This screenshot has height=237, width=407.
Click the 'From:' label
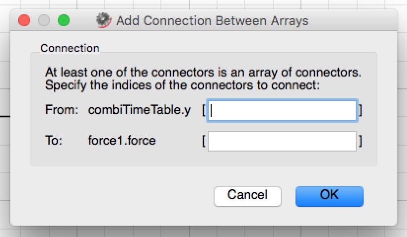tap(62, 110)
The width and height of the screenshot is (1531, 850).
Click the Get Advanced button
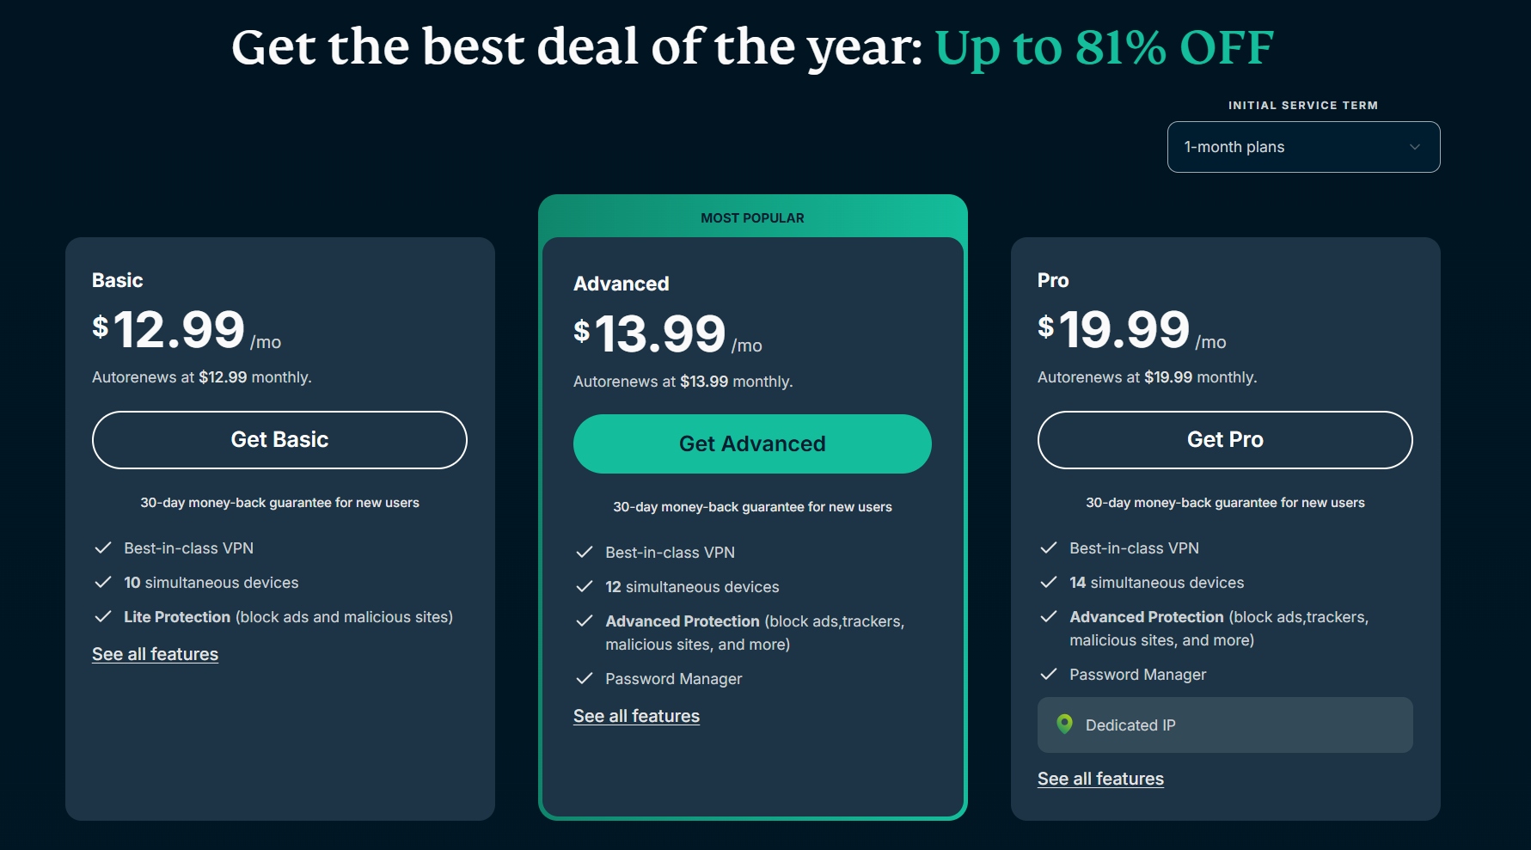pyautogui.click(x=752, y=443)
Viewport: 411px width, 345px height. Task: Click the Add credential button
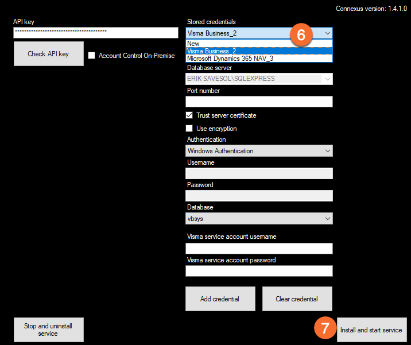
◆ ◆ ◆ ◆
Short task. Reproduce every line of the entries above, including the requests, and raise each coordinate value in the answers by 68. Leave the pictures out of your answer.

Correct result.
This screenshot has height=237, width=407.
Click the 'From:' label
tap(130, 178)
The width and height of the screenshot is (1531, 850).
Click the Get Advanced button
pyautogui.click(x=820, y=511)
Viewport: 411px width, 345px height. Task: Click the Add credential button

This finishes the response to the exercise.